→ Given request:
Starting from the beginning of the entries and going on through the line containing "Select Full Access", turn those lines into a Markdown table. Number each line in a Row column, put its text in a Line column, and leave out any blank lines.

→ Record extracts:
===

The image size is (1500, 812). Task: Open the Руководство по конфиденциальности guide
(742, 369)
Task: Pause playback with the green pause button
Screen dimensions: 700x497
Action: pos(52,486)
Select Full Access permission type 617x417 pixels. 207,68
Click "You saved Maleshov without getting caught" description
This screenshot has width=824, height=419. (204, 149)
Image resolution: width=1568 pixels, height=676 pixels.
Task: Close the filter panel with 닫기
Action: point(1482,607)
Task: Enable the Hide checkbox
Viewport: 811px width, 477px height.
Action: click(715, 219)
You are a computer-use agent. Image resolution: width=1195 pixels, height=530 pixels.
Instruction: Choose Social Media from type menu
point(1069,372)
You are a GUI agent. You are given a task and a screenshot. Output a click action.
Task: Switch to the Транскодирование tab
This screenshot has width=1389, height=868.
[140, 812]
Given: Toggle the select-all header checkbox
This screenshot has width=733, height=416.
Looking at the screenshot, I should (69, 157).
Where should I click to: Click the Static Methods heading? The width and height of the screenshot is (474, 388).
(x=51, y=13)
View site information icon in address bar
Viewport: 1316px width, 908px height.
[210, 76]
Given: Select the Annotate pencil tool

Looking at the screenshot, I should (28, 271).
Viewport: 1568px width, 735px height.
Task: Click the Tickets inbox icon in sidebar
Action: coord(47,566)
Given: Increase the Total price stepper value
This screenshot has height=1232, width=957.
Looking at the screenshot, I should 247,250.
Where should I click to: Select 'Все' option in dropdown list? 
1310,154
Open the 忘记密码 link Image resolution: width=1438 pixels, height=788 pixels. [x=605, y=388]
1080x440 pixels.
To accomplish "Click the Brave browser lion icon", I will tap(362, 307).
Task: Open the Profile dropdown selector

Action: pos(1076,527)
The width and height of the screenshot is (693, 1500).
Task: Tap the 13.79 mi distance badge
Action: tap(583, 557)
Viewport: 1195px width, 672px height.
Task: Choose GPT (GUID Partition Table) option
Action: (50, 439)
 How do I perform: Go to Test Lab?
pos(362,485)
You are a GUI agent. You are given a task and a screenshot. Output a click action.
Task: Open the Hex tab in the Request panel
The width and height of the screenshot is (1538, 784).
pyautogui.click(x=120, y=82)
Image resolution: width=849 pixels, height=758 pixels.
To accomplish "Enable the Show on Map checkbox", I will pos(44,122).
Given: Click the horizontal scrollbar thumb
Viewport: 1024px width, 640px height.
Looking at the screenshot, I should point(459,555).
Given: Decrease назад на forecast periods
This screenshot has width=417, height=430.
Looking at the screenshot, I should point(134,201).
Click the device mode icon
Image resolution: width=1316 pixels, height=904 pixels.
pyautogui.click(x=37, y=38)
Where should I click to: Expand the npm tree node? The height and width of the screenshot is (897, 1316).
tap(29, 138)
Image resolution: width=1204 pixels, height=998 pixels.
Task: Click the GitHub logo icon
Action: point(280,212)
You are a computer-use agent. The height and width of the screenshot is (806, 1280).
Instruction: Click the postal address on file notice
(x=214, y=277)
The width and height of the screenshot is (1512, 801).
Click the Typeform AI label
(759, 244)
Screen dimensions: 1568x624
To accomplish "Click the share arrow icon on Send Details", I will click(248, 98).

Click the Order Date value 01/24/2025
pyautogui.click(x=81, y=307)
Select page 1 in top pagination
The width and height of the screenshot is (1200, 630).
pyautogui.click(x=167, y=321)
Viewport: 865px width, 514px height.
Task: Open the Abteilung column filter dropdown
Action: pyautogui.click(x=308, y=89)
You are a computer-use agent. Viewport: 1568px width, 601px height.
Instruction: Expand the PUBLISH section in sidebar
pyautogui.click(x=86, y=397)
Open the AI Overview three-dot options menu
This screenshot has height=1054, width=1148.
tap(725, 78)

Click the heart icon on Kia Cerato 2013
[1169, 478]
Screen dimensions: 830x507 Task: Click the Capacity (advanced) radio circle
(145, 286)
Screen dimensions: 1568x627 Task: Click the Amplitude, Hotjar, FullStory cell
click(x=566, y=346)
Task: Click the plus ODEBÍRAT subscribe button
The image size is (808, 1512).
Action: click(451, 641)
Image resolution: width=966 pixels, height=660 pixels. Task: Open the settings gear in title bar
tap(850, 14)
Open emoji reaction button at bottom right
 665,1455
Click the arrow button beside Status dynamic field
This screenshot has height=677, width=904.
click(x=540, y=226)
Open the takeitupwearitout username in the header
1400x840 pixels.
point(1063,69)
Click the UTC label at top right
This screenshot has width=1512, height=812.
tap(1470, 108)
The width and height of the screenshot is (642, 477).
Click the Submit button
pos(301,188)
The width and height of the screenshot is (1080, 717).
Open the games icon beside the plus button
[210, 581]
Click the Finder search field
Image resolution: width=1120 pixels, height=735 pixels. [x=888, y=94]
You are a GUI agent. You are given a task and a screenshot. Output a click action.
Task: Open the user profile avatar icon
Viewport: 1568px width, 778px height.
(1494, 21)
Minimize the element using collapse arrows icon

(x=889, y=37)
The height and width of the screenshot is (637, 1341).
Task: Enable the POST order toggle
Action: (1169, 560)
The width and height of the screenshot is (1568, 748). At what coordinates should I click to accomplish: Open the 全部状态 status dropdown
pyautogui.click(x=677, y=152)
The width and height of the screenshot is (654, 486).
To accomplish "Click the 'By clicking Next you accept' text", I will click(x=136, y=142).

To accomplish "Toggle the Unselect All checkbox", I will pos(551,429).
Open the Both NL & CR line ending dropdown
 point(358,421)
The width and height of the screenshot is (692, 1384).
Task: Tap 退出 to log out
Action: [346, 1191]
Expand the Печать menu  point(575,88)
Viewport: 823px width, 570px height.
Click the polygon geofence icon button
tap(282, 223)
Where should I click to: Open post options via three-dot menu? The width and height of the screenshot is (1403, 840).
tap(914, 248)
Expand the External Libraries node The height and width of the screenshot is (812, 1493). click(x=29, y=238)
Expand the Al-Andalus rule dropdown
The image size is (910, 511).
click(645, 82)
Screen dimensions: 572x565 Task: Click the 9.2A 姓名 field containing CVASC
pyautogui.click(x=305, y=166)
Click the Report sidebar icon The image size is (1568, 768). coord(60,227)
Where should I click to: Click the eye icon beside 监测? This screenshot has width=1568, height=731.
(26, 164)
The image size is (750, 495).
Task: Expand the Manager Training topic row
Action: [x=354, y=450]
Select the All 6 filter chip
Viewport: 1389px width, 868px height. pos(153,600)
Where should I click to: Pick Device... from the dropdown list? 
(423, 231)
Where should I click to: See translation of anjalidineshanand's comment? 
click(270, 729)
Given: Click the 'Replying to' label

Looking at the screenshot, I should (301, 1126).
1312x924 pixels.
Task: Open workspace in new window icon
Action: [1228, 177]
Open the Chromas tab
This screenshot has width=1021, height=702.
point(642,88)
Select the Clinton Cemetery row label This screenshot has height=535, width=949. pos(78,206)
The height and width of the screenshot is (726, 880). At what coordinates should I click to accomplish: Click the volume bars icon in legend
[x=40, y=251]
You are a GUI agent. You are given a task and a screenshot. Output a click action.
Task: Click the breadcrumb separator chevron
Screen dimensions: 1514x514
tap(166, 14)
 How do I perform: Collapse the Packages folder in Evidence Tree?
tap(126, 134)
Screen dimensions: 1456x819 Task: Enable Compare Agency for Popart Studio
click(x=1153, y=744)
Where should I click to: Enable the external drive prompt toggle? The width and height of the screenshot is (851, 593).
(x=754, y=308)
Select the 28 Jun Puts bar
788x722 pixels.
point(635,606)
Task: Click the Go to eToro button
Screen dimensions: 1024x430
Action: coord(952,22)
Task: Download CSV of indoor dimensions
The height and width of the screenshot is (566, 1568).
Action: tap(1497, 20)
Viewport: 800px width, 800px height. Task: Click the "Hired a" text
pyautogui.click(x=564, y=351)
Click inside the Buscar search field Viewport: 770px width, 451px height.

===

→ Completed exercise:
| Row | Line |
|---|---|
| 1 | The image size is (1500, 812). Task: Open the Руководство по конфиденциальности guide |
| 2 | (742, 369) |
| 3 | Task: Pause playback with the green pause button |
| 4 | Screen dimensions: 700x497 |
| 5 | Action: pos(52,486) |
| 6 | Select Full Access permission type 617x417 pixels. 207,68 |